### Your assignment
Resume the blog extract about the closet full of black tops, picking up right after its final sentence.

### Extract

* * * * * * * * *

6 May 2008 at 1:15 pm (misadventures in parenting)
Tags: motherhood, newborn
So Colin has started projectile vomiting all over the place several times a day. I’m a little concerned. Not for his health - Grace did this too when she was a baby. It was just reflex, no big deal. He’ll be fine. Especially since he is HUGE and is CLEARLY not in danger of losing too much weight.
I’m concerned for our wardrobes. Last night he got me straight on. I had to change my sweatshirt, my t-shirt, my pants, my bra AND my underwear. That is how soaked I was. (Say it with me… EWWWWWWW!!) What am I going to do when he does this in public? I’m going to have to start carrying a duffel bag with complete changes of clothes for the whole family. And clothes for any unfortunate bystanders. Can you imagine? What if he gets a total stranger in the grocery store? I. Would. DIE.
Maybe we’ll just stay home until he outgrows this.
Don’t YOU want to sit next to us in church this Sunday?
6 Comments
6 May 2008 at 7:00 am (Uncategorized)
Yesterday, while cleaning out my closet, I made an interesting discovery.
Look at this:

Not a great picture, but let me tell you what this is.
11 black sweaters
3 short sleeved black t-shirts
6 long sleeved black t-shirts
3 black dresses
I didn’t include the pants, skirts or maternity clothes in this picture. Since CLEARLY you can get the idea, since you can no longer see my couch under all the black tops.
This tells me two things:
1. I really need to wear OTHER colors. Not branching out into charcoal grey, but some actual colors. Like pink. Or blue. Or ANYTHING that is not black, white or grey, which is really just both.
2. I am a perfect example of American excess.
I have been justifying this discovery to myself. Saying things like “Some of these shirts and sweaters I have had since college!” and “But all of the sweaters are different! There’s the long-sleeved crewneck, and the long-sleeved v-neck, and the cable knit one and the turtleneck and the turtleneck with short-sleeves…” Because I obviously NEED all ELEVEN black sweaters. Besides what if there was some sort of emergency crisis and I could not do laundry for 20 days and we HAD to wear ONLY black tops?? WHAT on EARTH would I do THEN??? Huh??

* * * * * * * * *

### Information provided
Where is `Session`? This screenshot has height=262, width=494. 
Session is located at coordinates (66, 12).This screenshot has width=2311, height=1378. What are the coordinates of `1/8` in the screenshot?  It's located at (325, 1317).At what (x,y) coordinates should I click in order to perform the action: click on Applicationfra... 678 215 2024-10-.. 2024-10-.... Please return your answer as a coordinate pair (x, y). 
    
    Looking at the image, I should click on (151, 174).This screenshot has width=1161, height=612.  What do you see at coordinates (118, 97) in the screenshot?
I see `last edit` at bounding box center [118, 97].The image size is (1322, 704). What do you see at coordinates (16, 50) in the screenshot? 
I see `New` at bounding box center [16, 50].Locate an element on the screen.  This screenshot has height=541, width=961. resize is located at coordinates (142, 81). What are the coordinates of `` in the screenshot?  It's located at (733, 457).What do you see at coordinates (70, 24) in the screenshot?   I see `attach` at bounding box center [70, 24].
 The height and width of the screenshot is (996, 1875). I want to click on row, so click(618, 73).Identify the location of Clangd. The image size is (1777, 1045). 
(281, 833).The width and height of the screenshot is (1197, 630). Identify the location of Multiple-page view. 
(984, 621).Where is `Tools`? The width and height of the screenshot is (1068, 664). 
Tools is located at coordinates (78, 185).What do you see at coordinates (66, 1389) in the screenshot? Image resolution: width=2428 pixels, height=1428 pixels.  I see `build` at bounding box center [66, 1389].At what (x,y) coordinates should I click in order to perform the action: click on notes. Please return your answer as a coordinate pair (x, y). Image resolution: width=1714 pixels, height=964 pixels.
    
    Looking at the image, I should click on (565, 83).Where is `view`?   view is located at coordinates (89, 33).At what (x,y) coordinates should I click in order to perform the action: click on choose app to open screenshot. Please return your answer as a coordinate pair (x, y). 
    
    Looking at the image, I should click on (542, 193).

* * * * * * * * *

### Written answer
And I admit - I love clothes. I love shopping for clothes, trying on clothes, reading up on the latest trends, watching tv shows about fashion, picking out what I’m going to wear (although not lately with the whole 6-weeks-post-baby-body). Except ironing clothes. I hate that.
But, as I’m trying to justify it to myself… I’m realizing I’m ashamed. It is completely ridiculous that I own as many clothes as I do period. Nevermind this many of the same thing in exactly the same color. Is this really the best investment of my resources? Just yesterday - while cleaning my excessively full closet - I was talking to a woman in my Bible Study who told me she was saving up to pay the registration fee. Of $25. (Can you imagine not being able to scrape together $25 to join a Bible Study? I am so paying for her to go in scholarship.) I’m remembering the people I saw in India, who owned one or two changes of clothing. I came home determined to live more simply and to cut down on excess in our lives. And, less than 6 months later, I’ve lost it.
I know I didn’t go buy all these shirts in the last month. (That is years of hard work on that couch!) But it serves as a symbol to me about my ‘wants’ and ‘needs.’ About how I’m spending money. About perspective. About what is important. And about what isn’t.